Analysis from the research firm Whitney Economics shows that marijuana companies paid over $1.8 billion in federal taxes in 2022, much more compared to other businesses, all due to the U.S. tax treatment of the MJ sector. This excess is forecasted to climb to $2.1 billion in 2023, according to Whitney. 

The excess payments result from Section 280E of the federal Internal Revenue Code, which basically penalizes those who work with controlled substances by collecting more significant sums of tax money. 

Section 280E prevents companies considered traffickers of Schedule I and II controlled substances from deducting business expenses like other businesses. After the math is done, applying this federal code results in federal income tax liability calculated based on gross income instead of net income. 

In other words, Section 280E creates "phantom income." The tax is levied on income that was never received. A lot of cannabis businesses owe millions under the 280E code. 

According to MJBizDaily, between 2020 and 2030, the U.S. marijuana industry taxes paid are estimated to reach around $65.3 billion, added the impact of 280E. The forecast is based on a total revenue forecast of $720.2 billion earned by plant-touching cannabis business over that period. 

If Section 280E were abolished, the total tax forecast would be almost half that sum, or something around $30 billion over the same period.

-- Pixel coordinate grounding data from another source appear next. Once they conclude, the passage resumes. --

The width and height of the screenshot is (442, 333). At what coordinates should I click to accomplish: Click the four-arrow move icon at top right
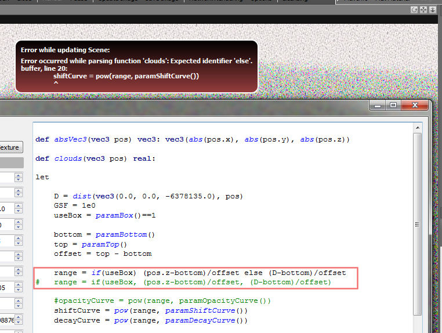point(423,10)
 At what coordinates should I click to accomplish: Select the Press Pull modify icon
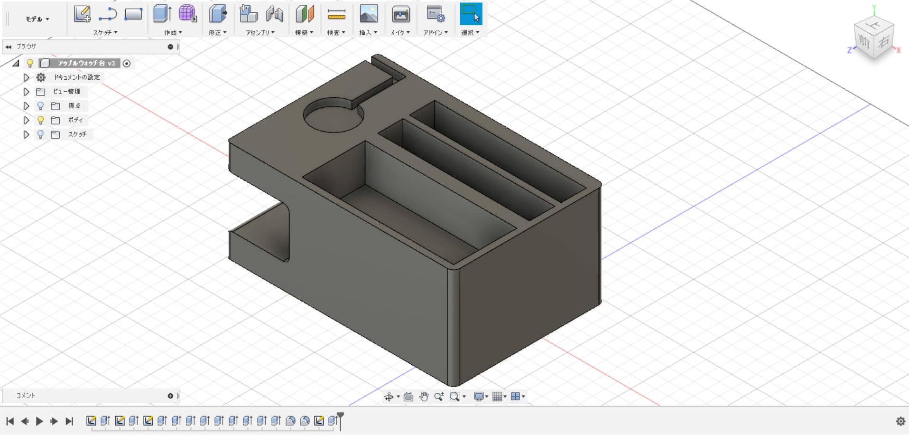pyautogui.click(x=218, y=14)

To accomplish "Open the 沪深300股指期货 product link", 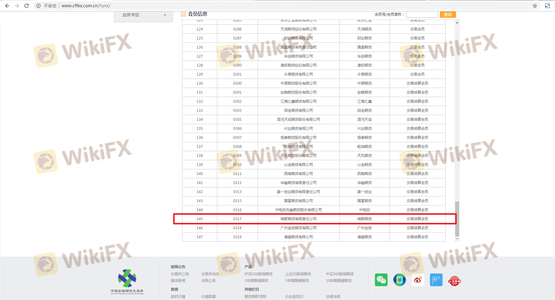I will (x=258, y=274).
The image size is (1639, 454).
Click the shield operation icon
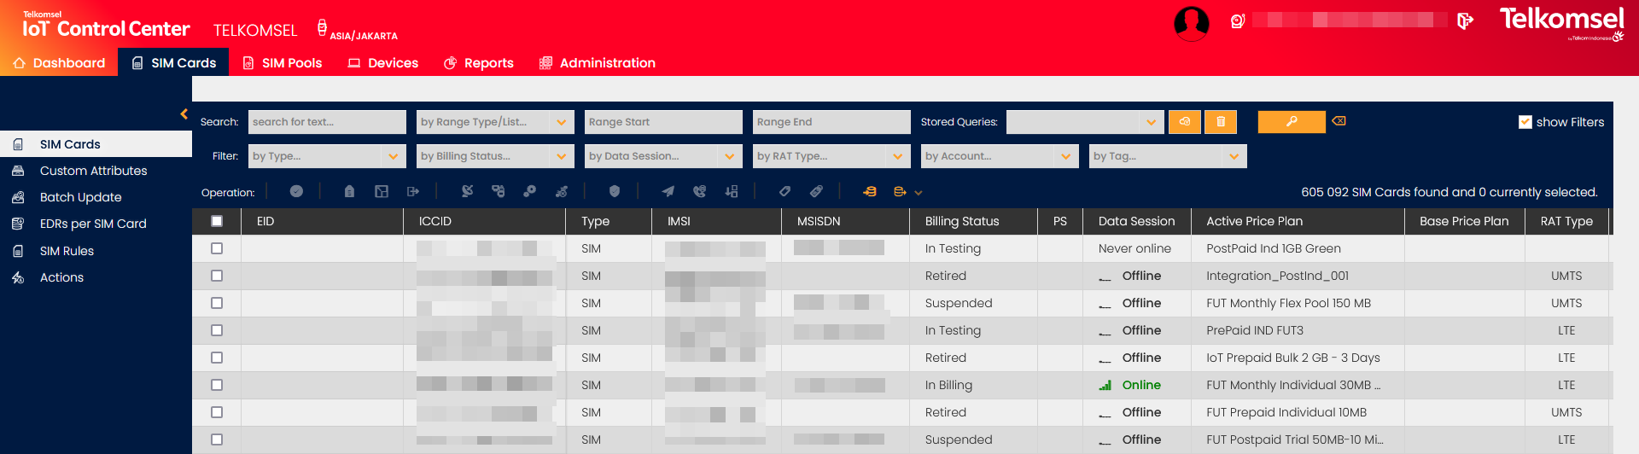pyautogui.click(x=615, y=192)
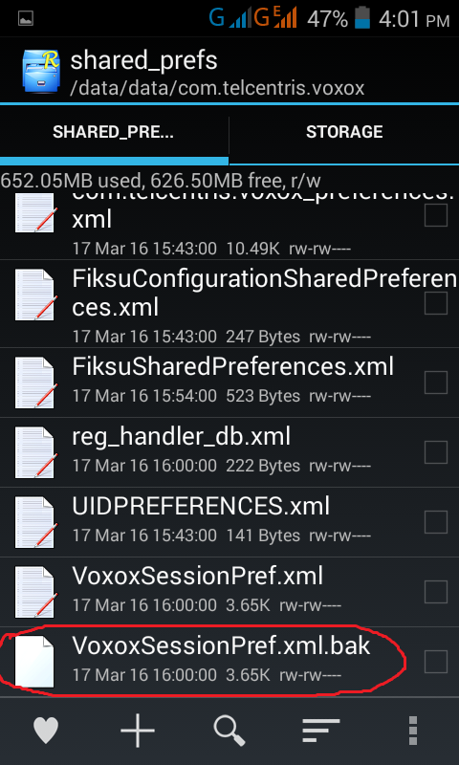Viewport: 459px width, 765px height.
Task: Tap file icon of reg_handler_db.xml
Action: [x=36, y=452]
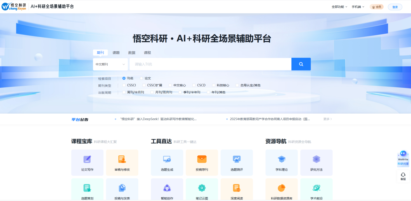
Task: Switch to the 数据 search tab
Action: (132, 53)
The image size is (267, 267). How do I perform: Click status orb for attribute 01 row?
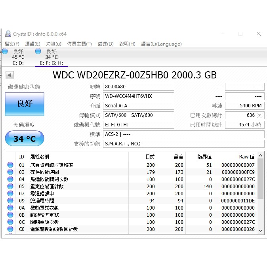[x=10, y=165]
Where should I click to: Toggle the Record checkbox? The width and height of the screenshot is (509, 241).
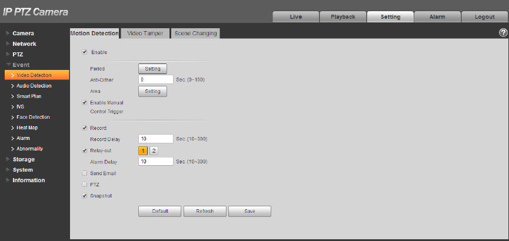pos(85,128)
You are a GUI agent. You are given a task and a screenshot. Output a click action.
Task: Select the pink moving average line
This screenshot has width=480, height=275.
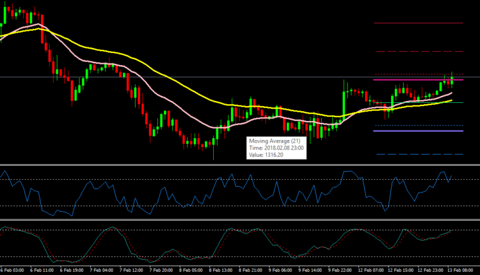point(172,102)
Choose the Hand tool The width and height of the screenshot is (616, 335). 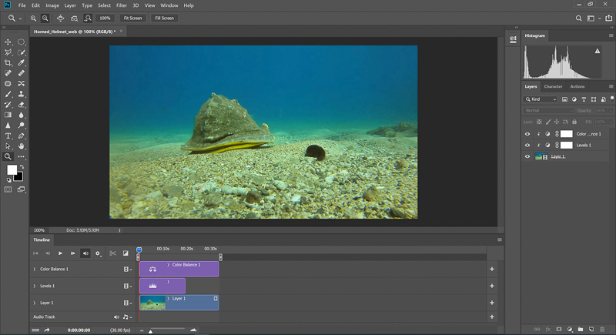click(22, 146)
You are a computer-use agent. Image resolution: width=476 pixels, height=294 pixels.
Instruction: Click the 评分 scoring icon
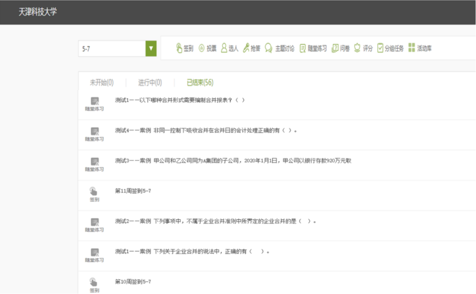tap(357, 48)
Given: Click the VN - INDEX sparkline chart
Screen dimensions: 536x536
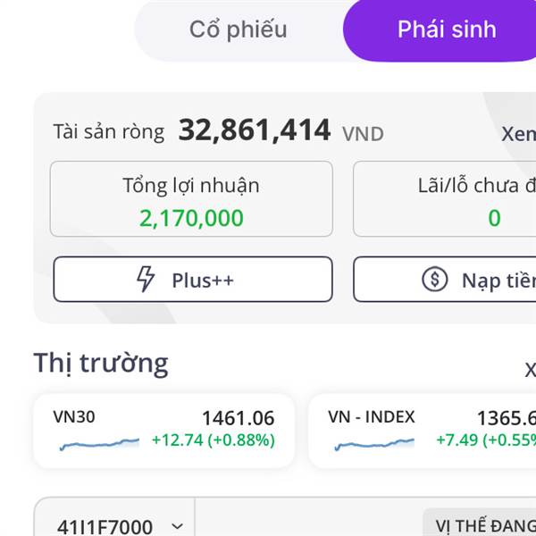Looking at the screenshot, I should [374, 444].
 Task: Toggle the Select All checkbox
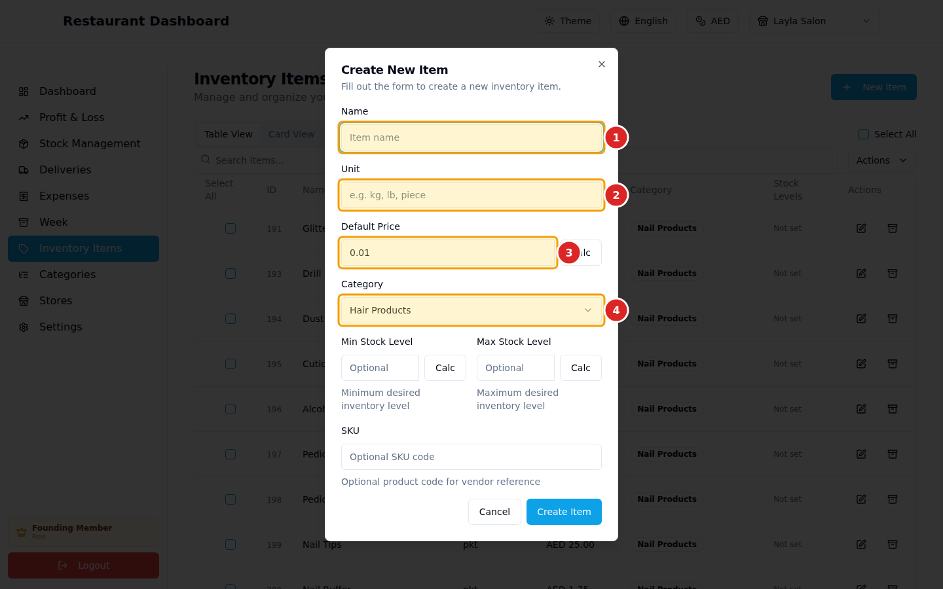coord(863,134)
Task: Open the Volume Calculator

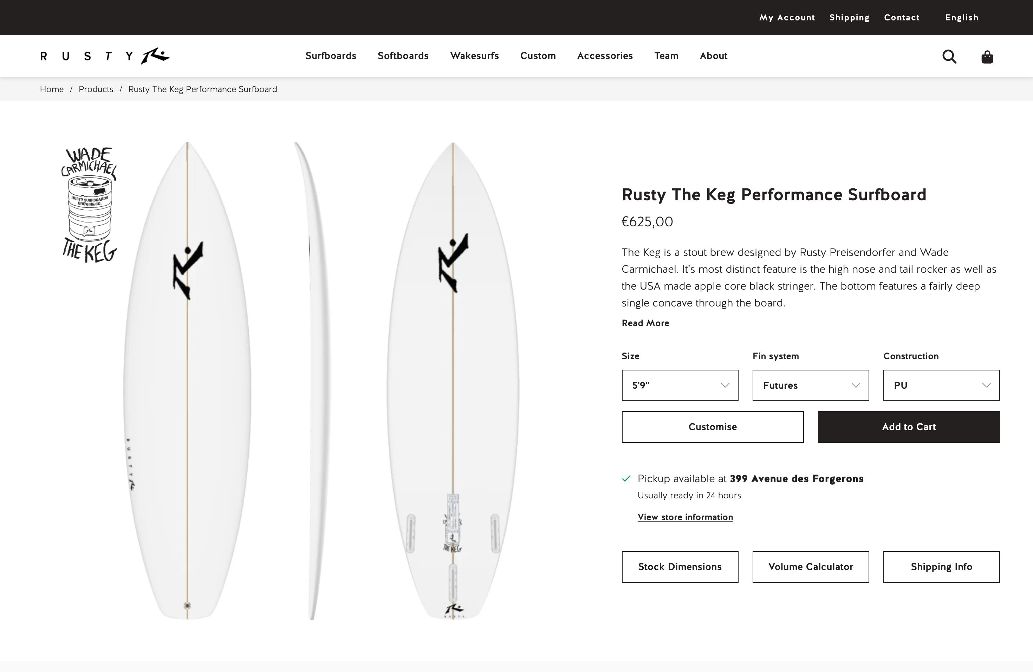Action: (x=810, y=567)
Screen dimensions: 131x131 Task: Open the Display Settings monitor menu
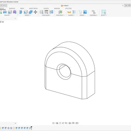(x=70, y=123)
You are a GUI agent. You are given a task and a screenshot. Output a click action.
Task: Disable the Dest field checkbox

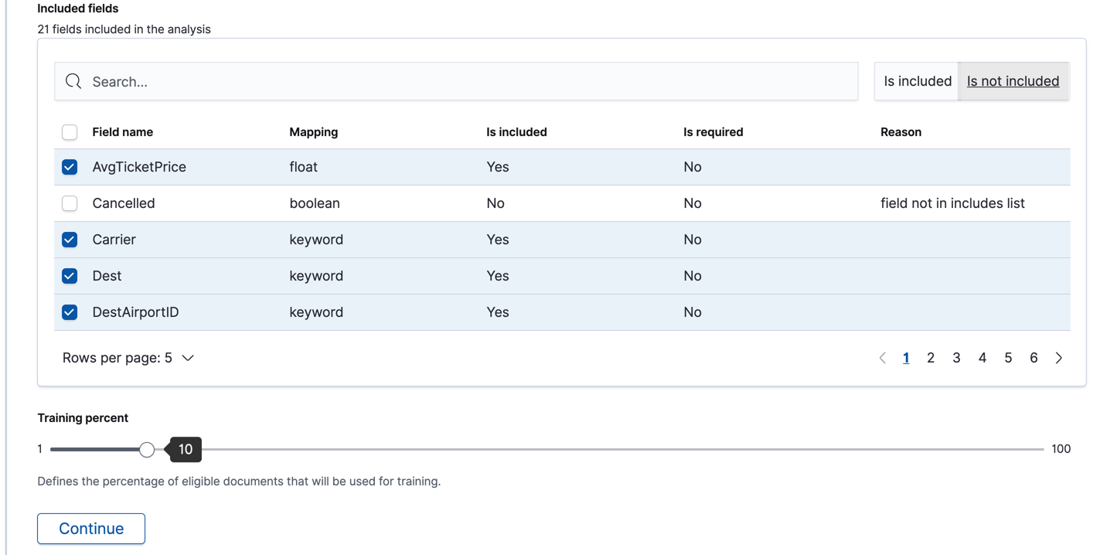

That is enough huge sums of money to overshadow the premise earlier that the more weed is sold, the more tax money is collected. 

"The tax burden is so heavy that only 24.4% of cannabis operators surveyed indicated that they are profitable," Whitney Economics wrote in a news release statement. "This is down from 42% the year prior," the statement says. 

Beau Whitney, chief economist at Whitney Economics, said, "The cannabis industry is under extreme economic distress and the current regulatory and taxation environment is untenable, even in the short term." The statement further adds that several state markets are teetering on the brink of systemic collapse, and only tax reform may work as a solution that aids the cannabis sector.

And who created Section 280E? Suffice it to say that this specific federal tax code was born of politics, at the height of the war on drugs, in 1982. Later, when California legalized medical marijuana in 1996, the war found a friend in the Internal Revenue Service's audit program and the enforcement of Section 280E. 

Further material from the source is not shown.